The ubuntu that was used and applied immediately after 1994 for engendering nation building should have initially been focused on rebuilding the black social groups before there were attempts at rebuilding all races through the defunct Truth and Reconciliation Commission (TRC) and forging social cohesion through short-term sporting codes such as the 1995 Rugby World Cup, the 1996 Africa Cup of Nations and the 2010 Fifa World Cup.

Such an understanding of ubuntu, exemplified above, came across as sanitised and a quick fix that could not undo centuries of dehumanisation, as characterised by apartheid.

By definition and practice, this is anathema to ubuntu since it devalued the value systems (isintu) of the majority population and defiled the humanity of both the black people and their white counterparts.

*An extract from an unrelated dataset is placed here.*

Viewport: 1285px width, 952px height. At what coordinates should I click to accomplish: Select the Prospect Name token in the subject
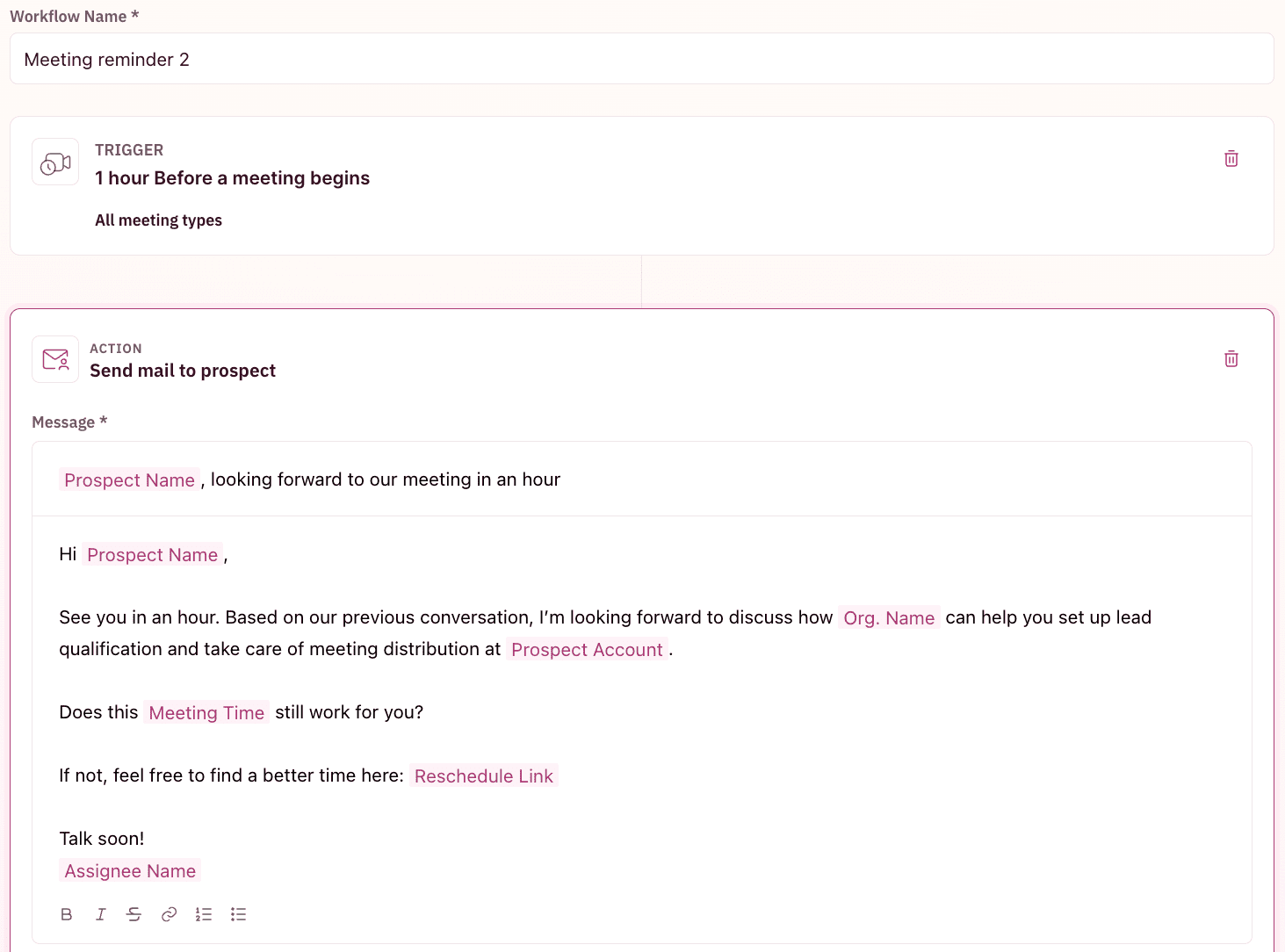[x=129, y=480]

Hence the African idiom that “isintu senza umuntu abe nobuntu” (cultural performances and practices help with the internalisation and embodiment of ubuntu).

Ubuntu, then, should have focused on the formerly defined and dehumanised black social groups precisely because these communities continue to carry their wounds openly, as highlighted by South Africa’s record-high incidents of femicide, homicide, conspicuous consumption, lack of empathy for African political migrants, economic refugees and asylum seekers denigrated as amakwerekwere.

By being internally focused, after 1994, the ubuntu rebuilding project would have underscored the sets of values and habits that shaped precolonial societies whereby community welfare, family upliftment and societal well-being are prioritised above individual proclivities.

In taking this path, black South Africans would be like the Scandinavians, who are socialised from an early age to be modest and not to indulge in public displays of riches.

The sense of equality and equanimity is internalised among Scandinavians using a variety of secular adages, but the Law of Jante has proven to be the most salient in setting boundaries and behavioural decorum among Scandinavians.

Similarly, the Chinese (Zhongyong) and Japanese (Shinto) have a set of adaptable rules and rituals in their upbringing that set them apart from other nations.

The most salient of these is Confucianism, which is based on being aware of one’s station in life (hierarchy) and the pursuit of filial piety (harmony).

The neglect and abandonment of isintu has since resulted in schizophrenic black individuals who assume different roles and responsibilities at home, at work, in recreational and in technological spaces.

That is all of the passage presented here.